SUPPLIED MATERIAL START

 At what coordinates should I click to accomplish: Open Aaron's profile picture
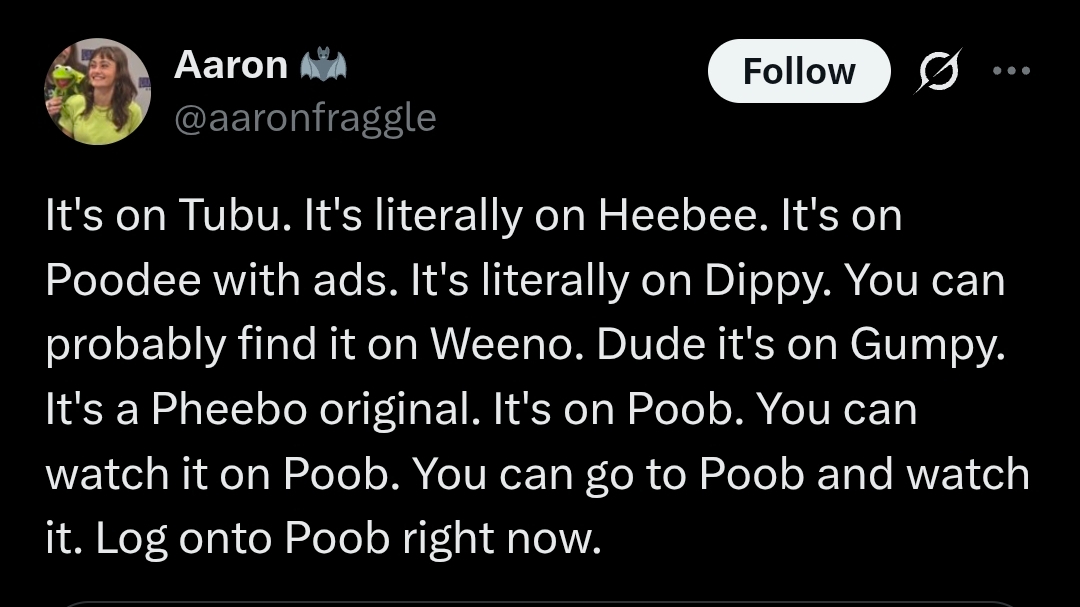[x=96, y=91]
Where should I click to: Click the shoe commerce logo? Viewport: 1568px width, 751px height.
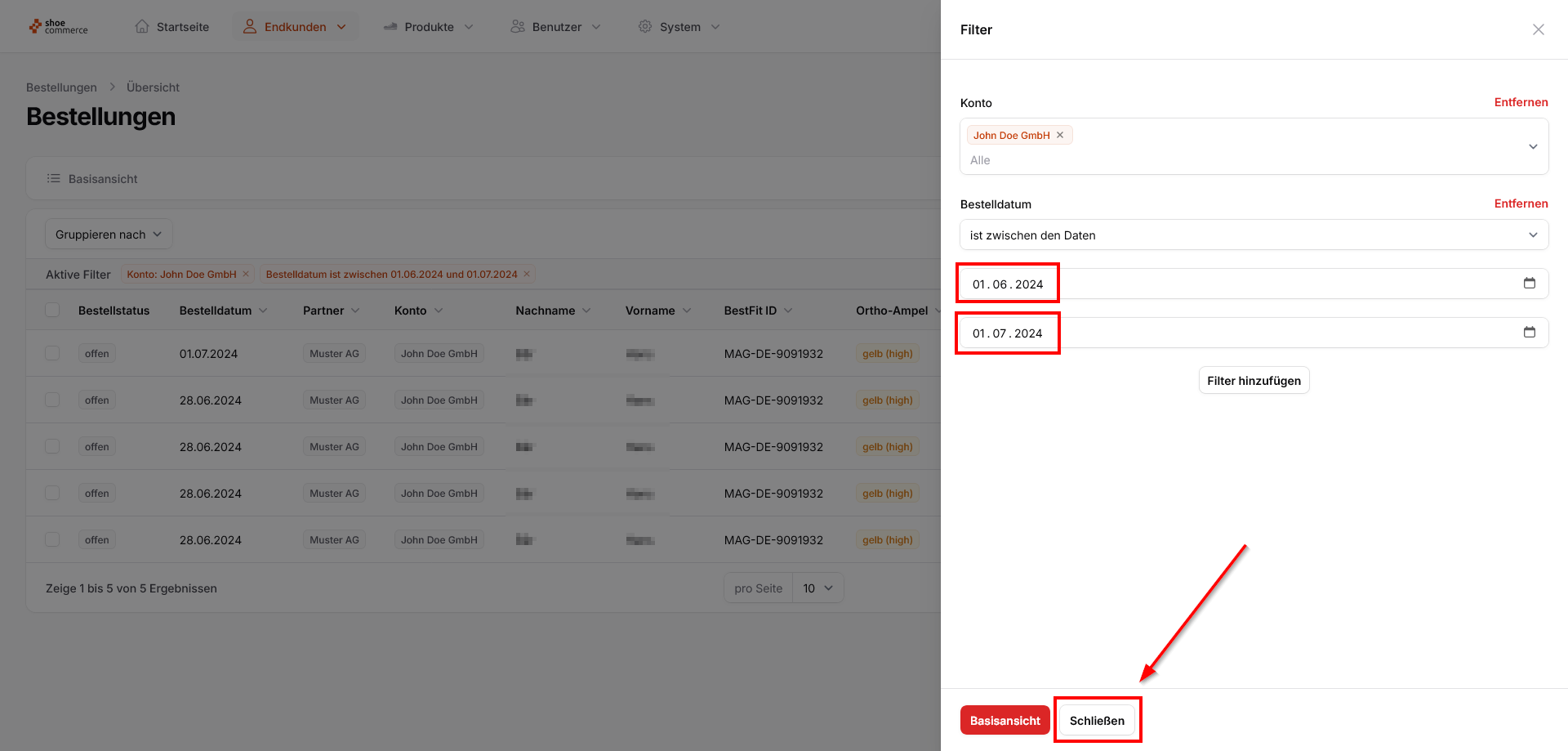pyautogui.click(x=58, y=27)
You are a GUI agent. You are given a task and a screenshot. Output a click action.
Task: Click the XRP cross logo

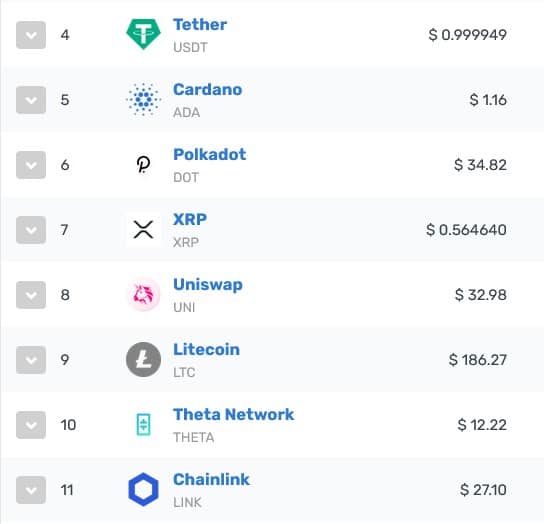coord(143,230)
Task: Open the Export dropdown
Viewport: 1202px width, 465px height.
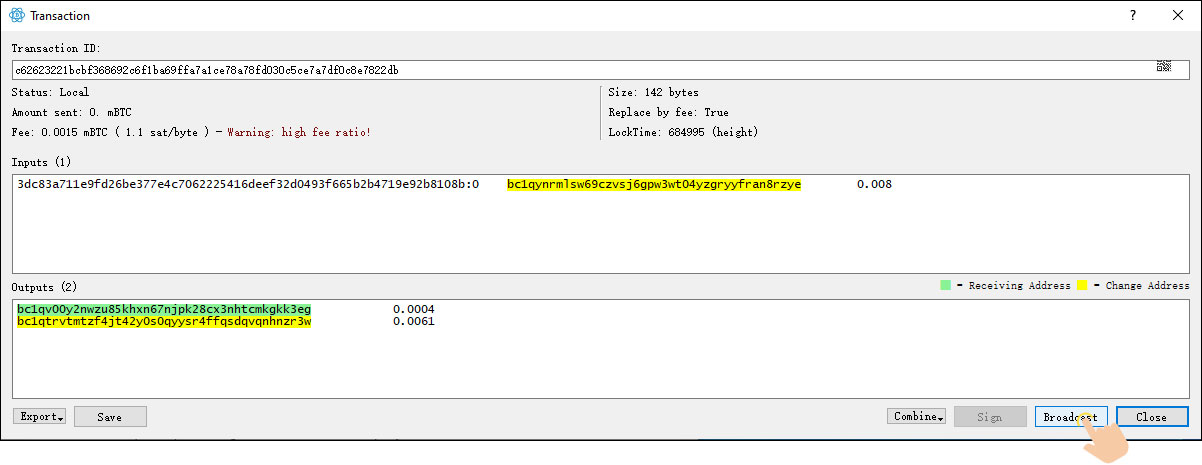Action: 40,417
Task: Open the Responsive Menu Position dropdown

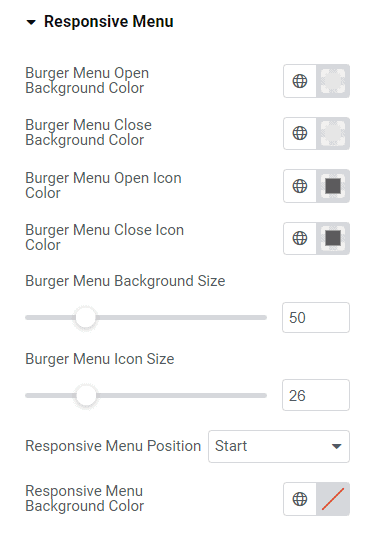Action: (279, 446)
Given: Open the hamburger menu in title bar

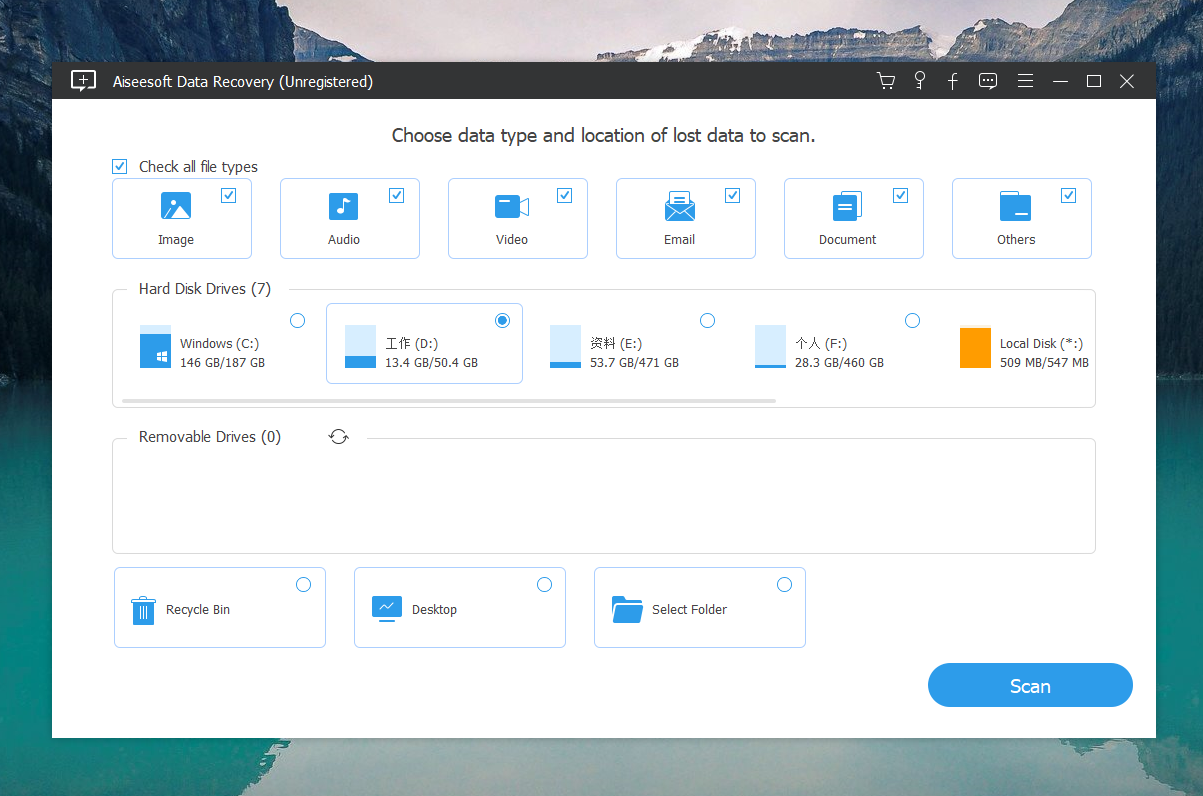Looking at the screenshot, I should (x=1025, y=82).
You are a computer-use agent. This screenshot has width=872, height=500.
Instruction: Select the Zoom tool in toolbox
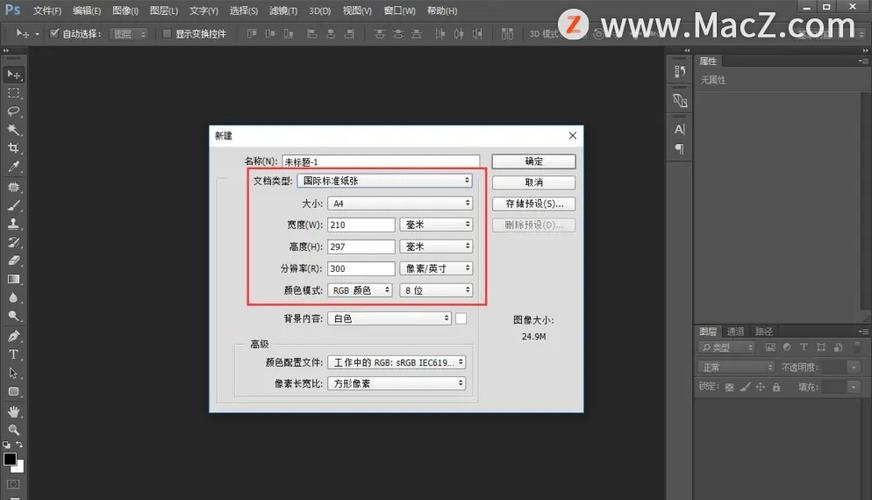coord(14,429)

SUPPLIED MATERIAL END

YOUR ASSIGNMENT >>
Find the line containing "Viewport: 1202px width, 465px height." and copy it and each line after it through the end of the material, exactly, with no pictures.

RESULT OF THE EXERCISE >>
Viewport: 1202px width, 465px height.
Action: 40,417
Task: Open the Responsive Menu Position dropdown

Action: (279, 446)
Given: Open the hamburger menu in title bar

Looking at the screenshot, I should (x=1025, y=82).
You are a computer-use agent. This screenshot has width=872, height=500.
Instruction: Select the Zoom tool in toolbox
coord(14,429)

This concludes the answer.